Currently, the first National Plan to Address Alzheimer’s Disease is being implemented: with government support, scientists will have to develop a way to effectively treat and prevent this deadly neurological disease by 2025 (ASPE, 2020). The National Plan for Alzheimer’s Disease provides for both medical and social aspects of the fight against acquired dementia, which typically affects people over 65 years of age. One of the plan’s main objectives is to improve the efficiency of timely diagnosis of the disease. As discussed above, stigmatization of the disease leads to underdiagnosis.

In addition to identifying symptoms, diagnosis gives the patient’s family a perspective, and early diagnosis can be of great benefit if a way is found to slow the progression of dementia. The plan also includes improving care for the patient’s family members and, in particular, educating them about the available treatments. According to David Hoffman of the New York State Department of Health, education programs for relatives are much cheaper than home health care. For example, the New York City Dementia Care Training Program has shown that such training allows relatives to provide full home care for patients.

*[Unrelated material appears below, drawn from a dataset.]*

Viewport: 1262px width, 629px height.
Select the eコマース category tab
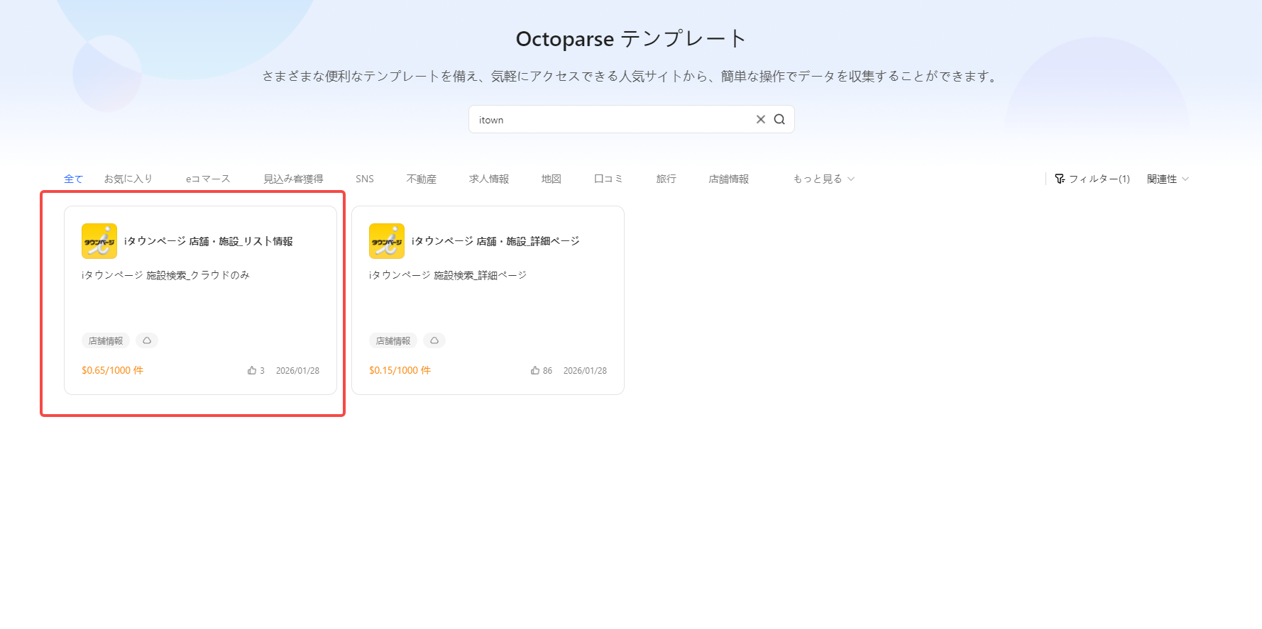[x=208, y=179]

Policies for people diagnosed with Alzheimer’s and their caregivers should reflect structured categories of ethical concerns. Among them: moral, cultural, and socio-political issues, respect for personality and recognition of independence, and the veracity of diagnostic information. In addition, the imperative for the role of biomarkers in confirmation of diagnosis, early diagnosis, and risk assessment in healthy individuals must be recognized (Cheignon et al., 2018). However, significant further work is needed to validate criteria using biomarkers and standardize biomarker analyses before being used in inpatient care services.

At the same time, an urgent task is to search for effective pharmacological intervention methods that can stop or significantly slow down the incipient development of the neurodegenerative process and thereby prevent or postpone the formation of dementia for a number of years. Without solving this particular problem, the “super-early” diagnosis of Alzheimer’s can even cause the patient significant harm, leading to chronic stress and depression, which in itself is a risk factor for the development of AD (Burke et al., 2018). The problem of primary prevention of AD is just as topical, i.e., developing a system of measures aimed at counteracting potentially modifiable AD risk factors.

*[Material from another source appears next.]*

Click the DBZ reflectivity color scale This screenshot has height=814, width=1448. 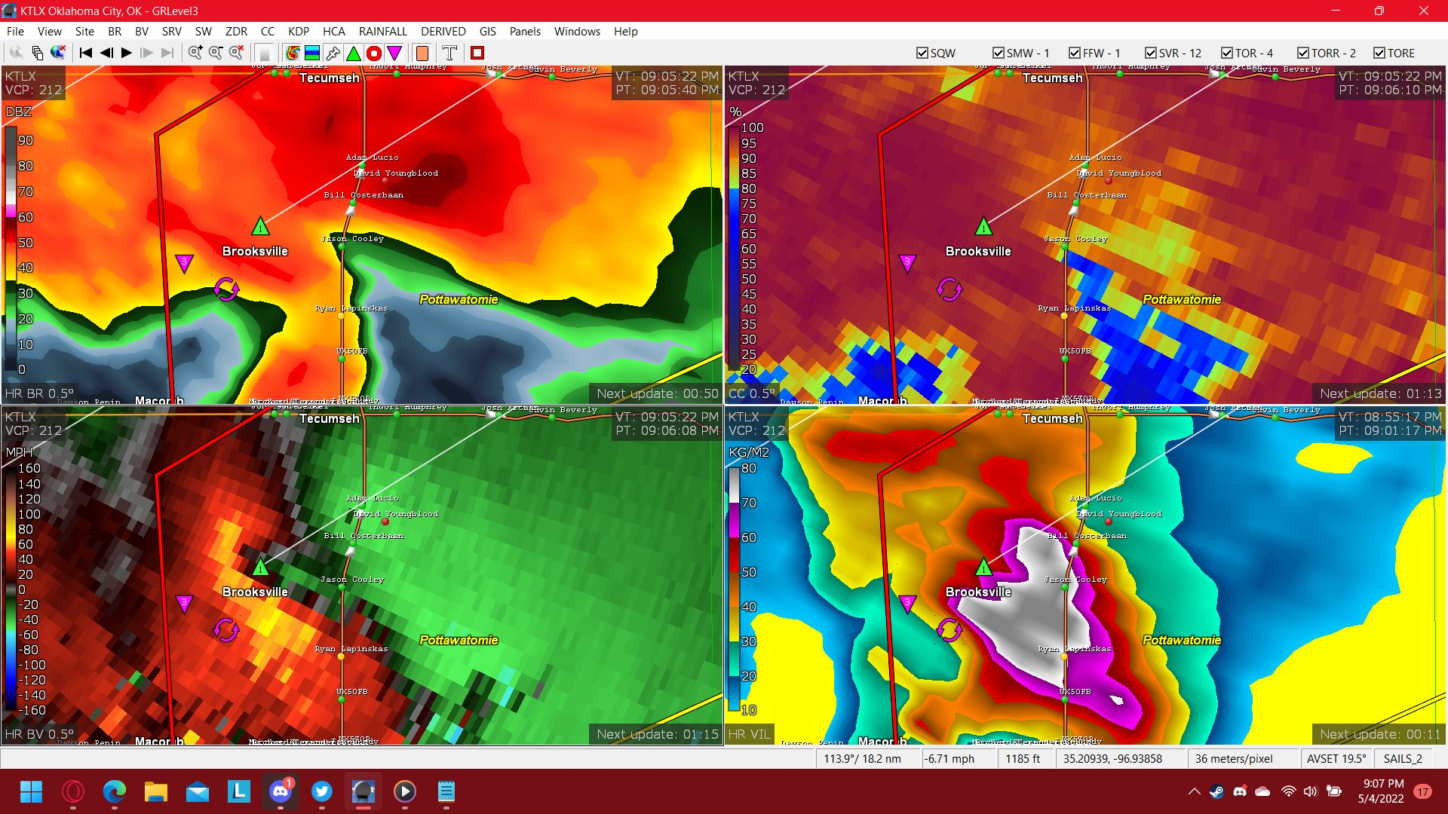[x=11, y=249]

The main principle should be to support respect for persons with AD and recognize the responsibility for the diagnosed population of the general – family, society, and governments. Special attention is drawn to the provision of rest for carers taking into account the increase in the incidence of diseases and mortality.

Central to the ethical, social, economic, and psychological issues associated with Alzheimer’s is the sense of hopelessness associated with the incurable disease. Proceeding from this, the approach to the management of diagnosed patients should focus on the cultivation by specialists of a “culture of acceptance,” when what is still preserved in the patient’s psyche is positively assessed and not mourned for the lost.

Although Alzheimer’s patients are directly affected by the disease, their families and caregivers face the dire consequences of chronic stress and caring for the sick. While there is an emphasis on educating caregivers in existing strategies, the emphasis should be on helping them to alleviate psychological distress. This justifies the relevance of social support measures for relatives who care for elderly patients with dementia.